Hace unos días, el dictador sirio, Bachar El Asad, levantó el toque de queda en su país como muestra de "aperturismo". Una pamema, porque, mientras tanto, sus matones se dedican a ametrallar a la muchedumbre indefensa. Pero no es de esos cientos de asesinatos de lo que quería hablar hoy, sino, precisamente, del toque de queda. Que llevaba 48 años en vigor. Déjenme que lo repita: los sirios llevaban 48 años soportando un estado de excepción. Y lo sorprendente no es que El Asad haya acabado por fin con esa clamorosa anomalía legal, sino que el toque de queda haya durado medio siglo sin que pasara nada. Sin que el hecho sorprendiera demasiado. ¿No es extraordinario que esa aberración haya pasado desapercibida durante tanto tiempo? Oh, sí, por supuesto, se sabía que Siria estaba gobernada represivamente y que El Asad era un tipo duro de pelar. Pero, al mismo tiempo, era ese señor alto de pinta occidental y pasable elegancia, un hombre que, para más inri, se parece inquietantemente al príncipe Felipe, solo que más feo y más tristón.

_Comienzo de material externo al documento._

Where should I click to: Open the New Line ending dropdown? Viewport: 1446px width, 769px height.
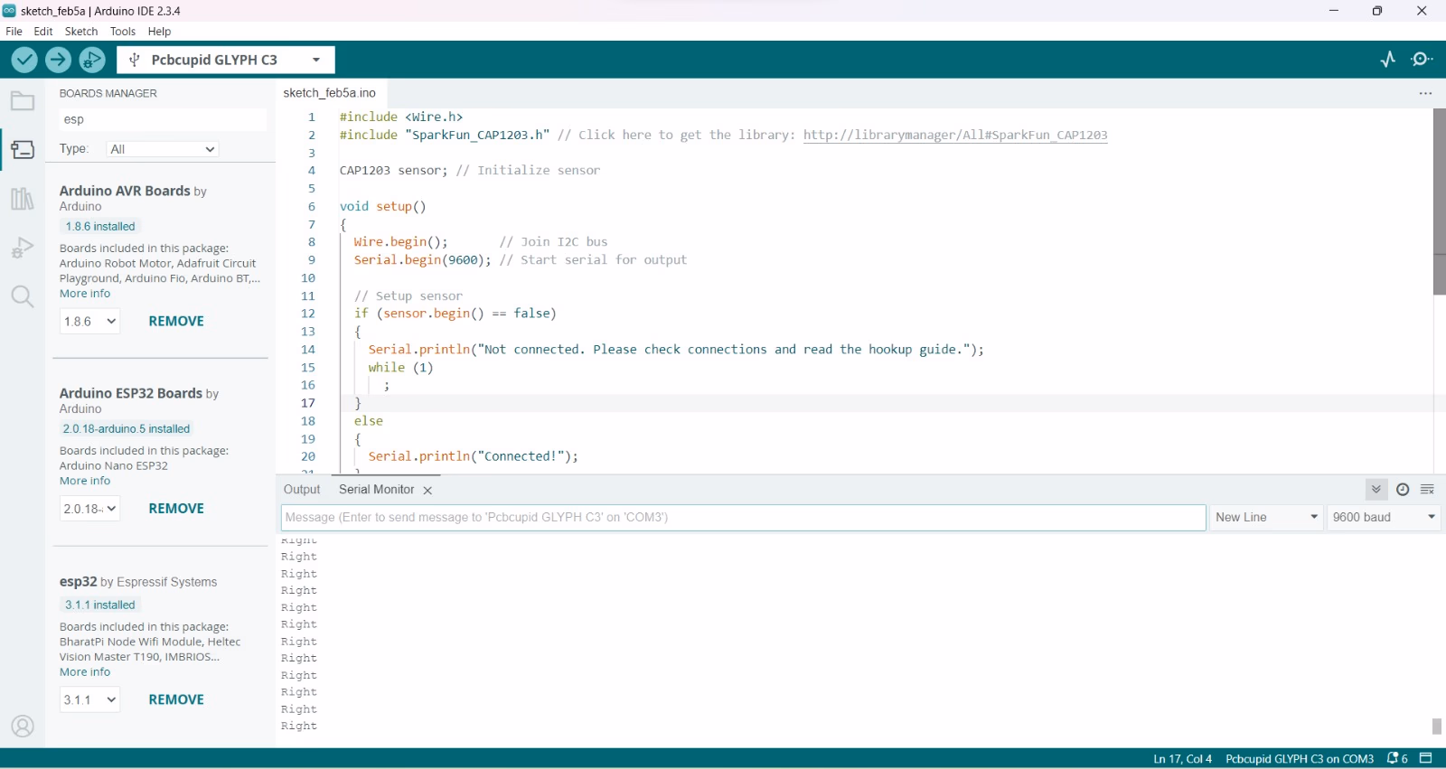click(1266, 517)
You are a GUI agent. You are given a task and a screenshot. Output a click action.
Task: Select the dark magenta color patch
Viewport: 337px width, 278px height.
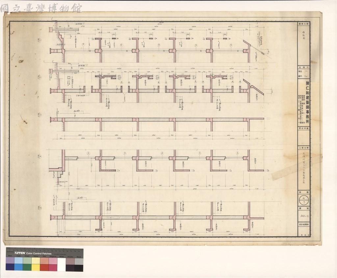click(53, 268)
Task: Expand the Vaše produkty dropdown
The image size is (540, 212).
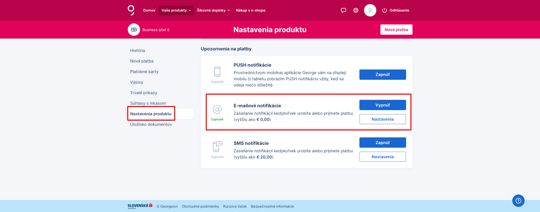Action: pyautogui.click(x=176, y=10)
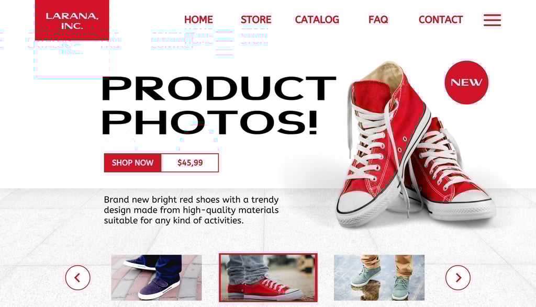Click the PRODUCT PHOTOS! headline
This screenshot has width=536, height=307.
coord(219,105)
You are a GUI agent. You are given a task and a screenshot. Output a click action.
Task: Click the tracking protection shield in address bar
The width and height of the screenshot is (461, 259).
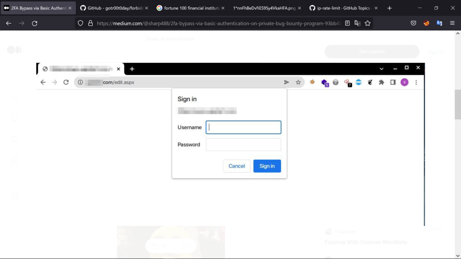[80, 23]
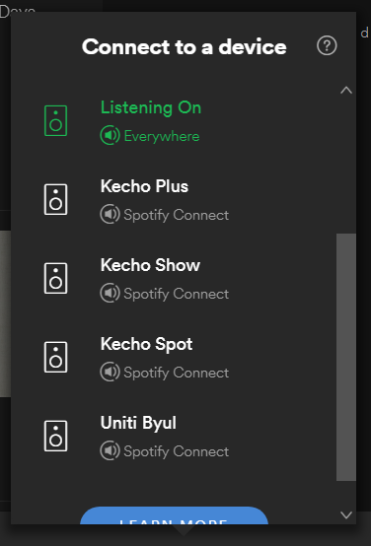
Task: Click Spotify Connect sound icon under Uniti Byul
Action: pyautogui.click(x=111, y=451)
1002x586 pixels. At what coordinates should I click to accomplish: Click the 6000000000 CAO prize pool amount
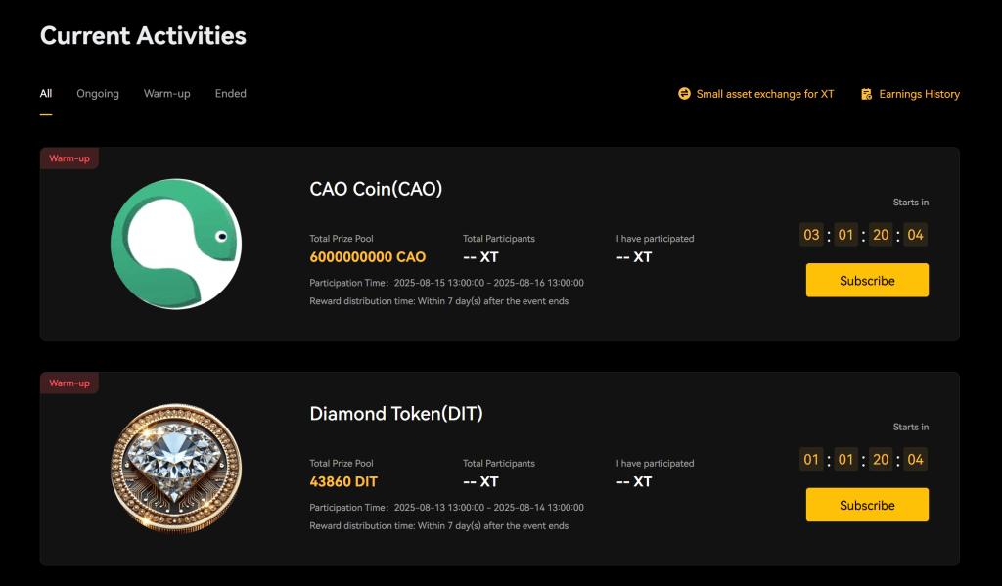pos(368,257)
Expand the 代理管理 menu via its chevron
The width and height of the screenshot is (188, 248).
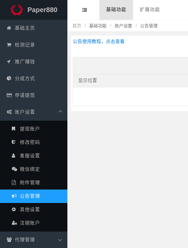[60, 240]
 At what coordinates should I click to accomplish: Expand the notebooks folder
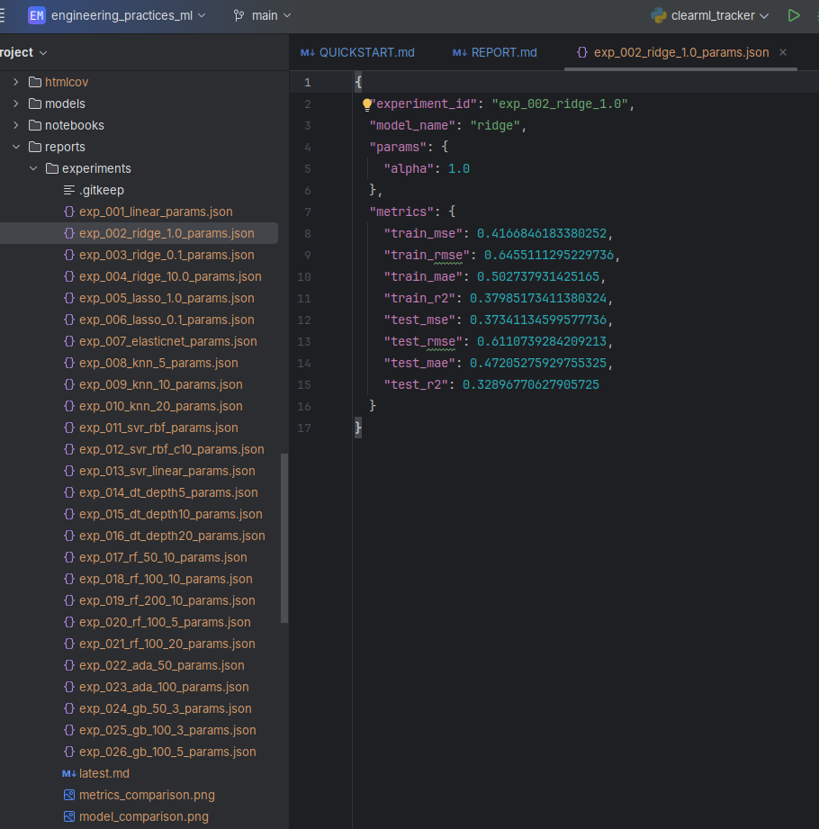tap(16, 125)
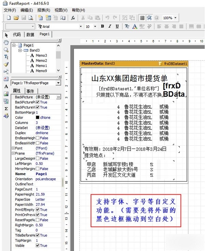Click the BackPicture ellipsis button

pyautogui.click(x=58, y=97)
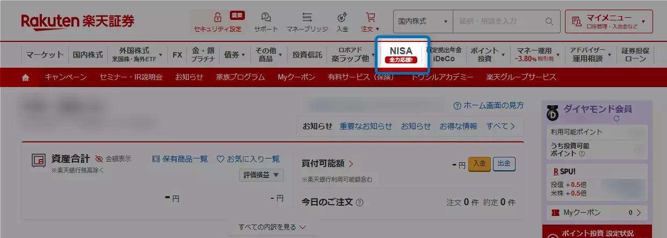This screenshot has width=667, height=238.
Task: Go to the home icon in red bar
Action: (x=25, y=77)
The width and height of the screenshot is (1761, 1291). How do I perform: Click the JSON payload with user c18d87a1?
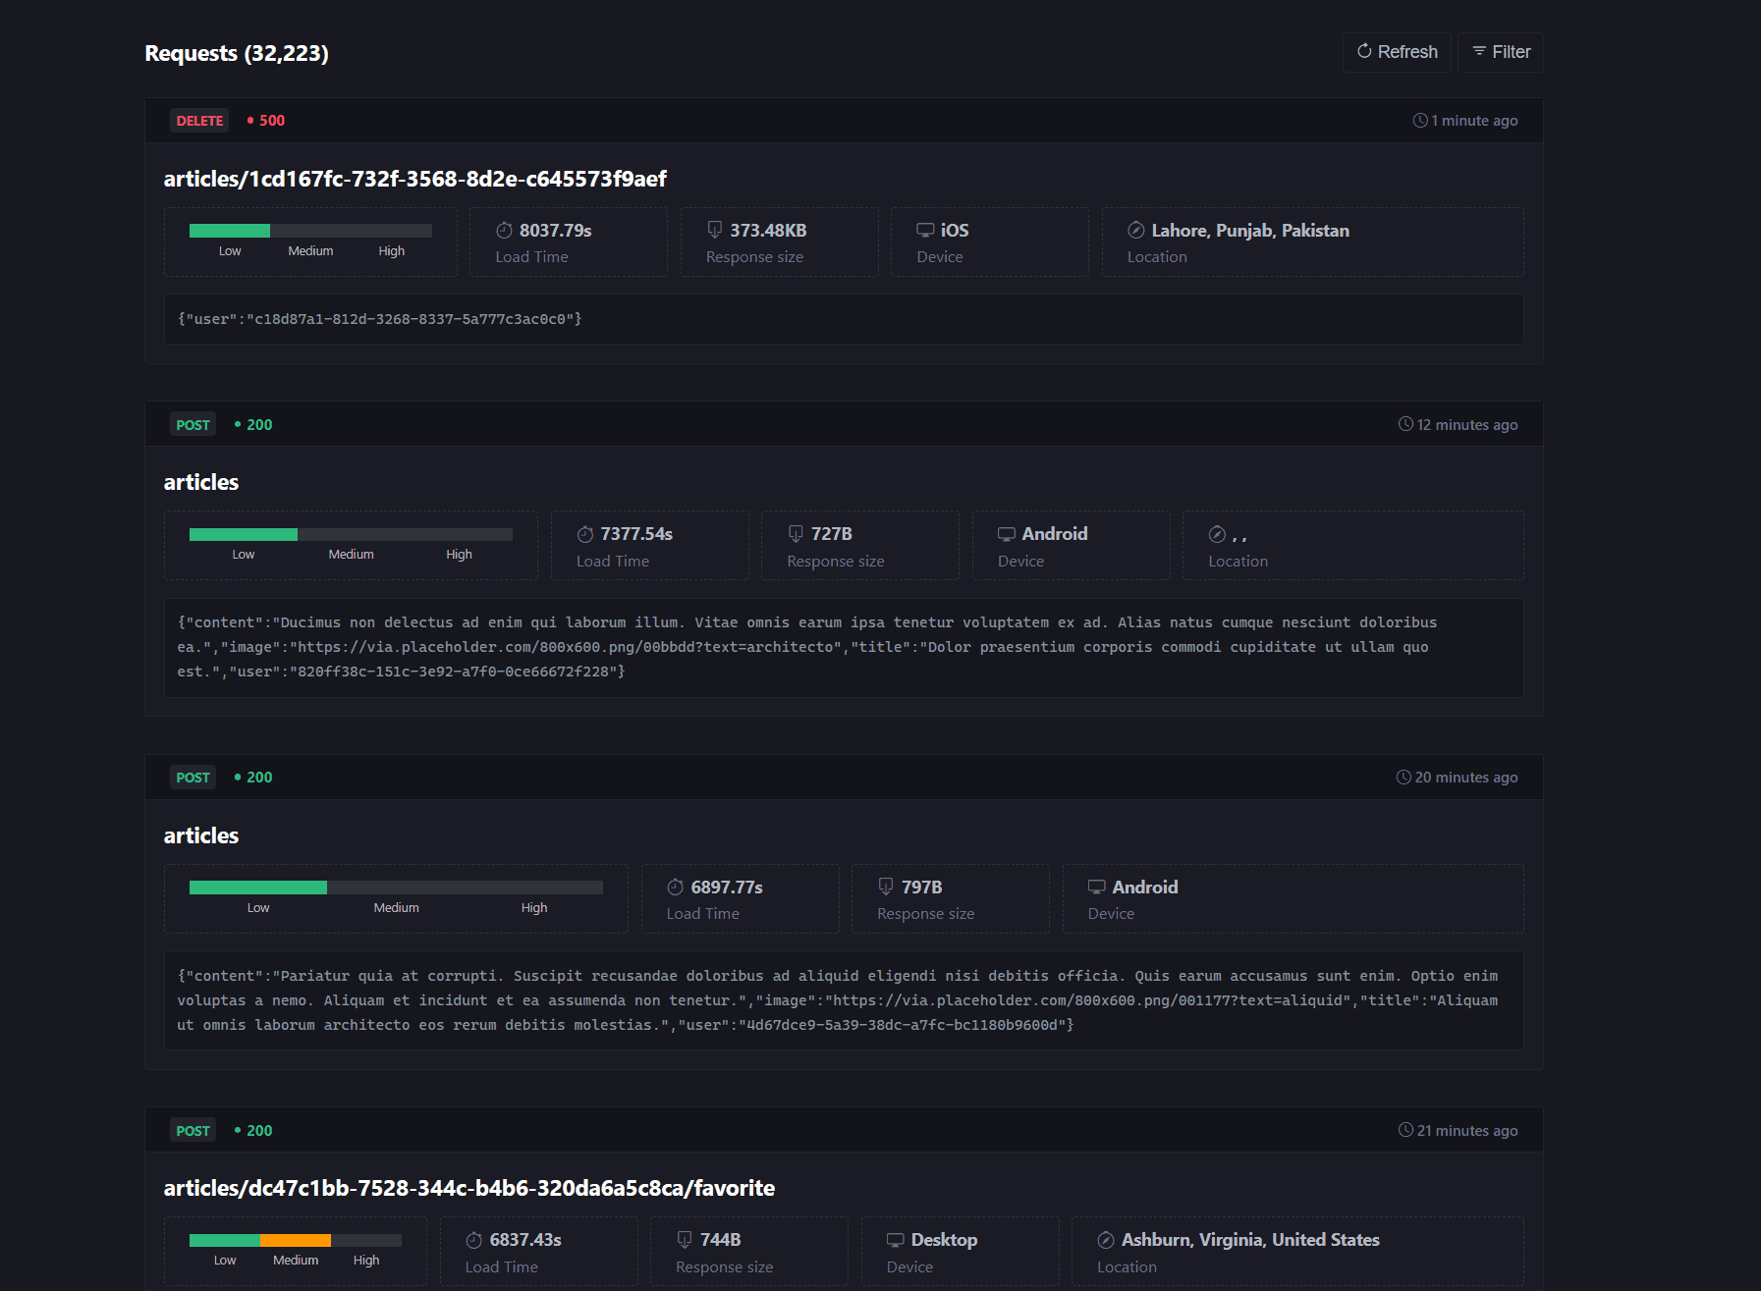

Era, en fin, uno de "nuestros hijos de puta", parafraseando el célebre dicho del presidente Roosevelt sobre Somoza o quizá sobre el dictador haitiano Duvalier, porque he oído atribuirle el cuento a ambos. Y es que, en efecto, Occidente (y no solo Estados Unidos: no nos escudemos en el tópico) ha tenido y tiene mucho miserable en nómina, mucho asesino sentado en los banquetes oficiales, mucho torturador paseando del bracete con los famosos líderes del llamado mundo libre.

Las revueltas de la zona árabe nos están estallando en la cara de los países democráticos, en esa cara tan dura que hemos vuelto siempre elegantemente hacia otro lado, para no tener que contemplar ese abuso tan indiscreto y zafio de un toque de queda que dura medio siglo.